I have to say I am a big fan of the New Revolution but we can't disconnect completely from the fruits of the previous one.

I am reading a book called "Just My Type" and the accomplishments of Gutenberg are mentioned in a different manner.

I can't wait to see how this revolution keeps on gaining traction!

Keith at KendallPress

We are enjoying both the legacy of Gutenberg and the excitement of the revolution here at KendallPRess. Our oldest equipment uses the same basic principles as the original press and we are continually exploring the Communications Revolution, as you so aptly stated it, daily.

Fresh out of college, I had heard of Arpanet because of my dealings with Lincoln Labs. I saw Mosaic (or NCSA Mosaic) but could barely fathom how it worked. Netscape Navigator was indeed easy and a whole generation of us adapted to it with interest and wonder. So, yes, 1995 is a good point in time to peg the start of this amazing revolution.

Coming from a Mobile Madness conference in NYC yesterday, I can see and touch these changes. Anyone can.

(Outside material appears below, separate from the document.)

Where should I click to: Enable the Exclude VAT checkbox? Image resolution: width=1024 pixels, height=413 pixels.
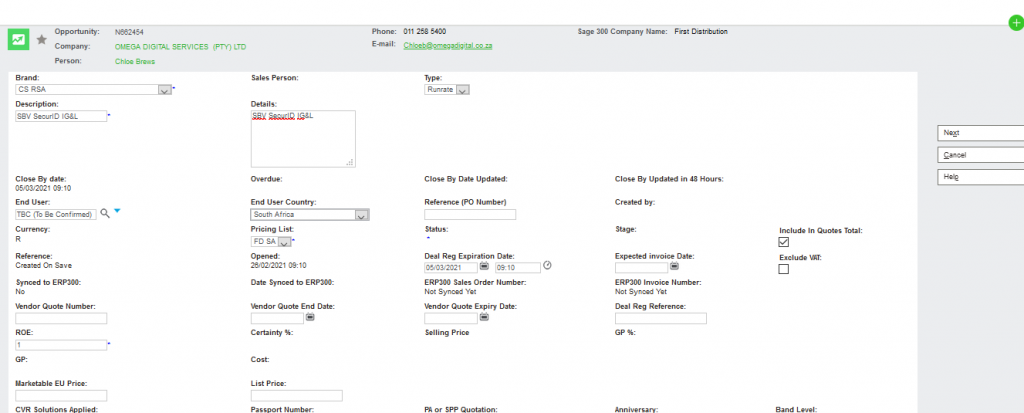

Look at Windows 8 on a tablet and sidestep its other controversies and some of us can see the increasing and relentless pace fueling the need for Real Time Web communications, awareness and fast response teams in business.

You continue to lead the way with your finger right on the pulse of where business, communications, and media (formerly known as newspapers, tv, and the 'other' press) need to get to!

David Meerman Scott

Keith and Raul - There is no doubt that print is NOT going away! I certainly think that the winners in the future are those who can tap the revolution while still using the communications tools that have worked for decades and centuries. Heck, I still write printed books and they are important for my business!

Elena

Thanks for the share.

Sambredl

Hi David,

I think because of this new revolution we use media more often than ever! Especially digital media.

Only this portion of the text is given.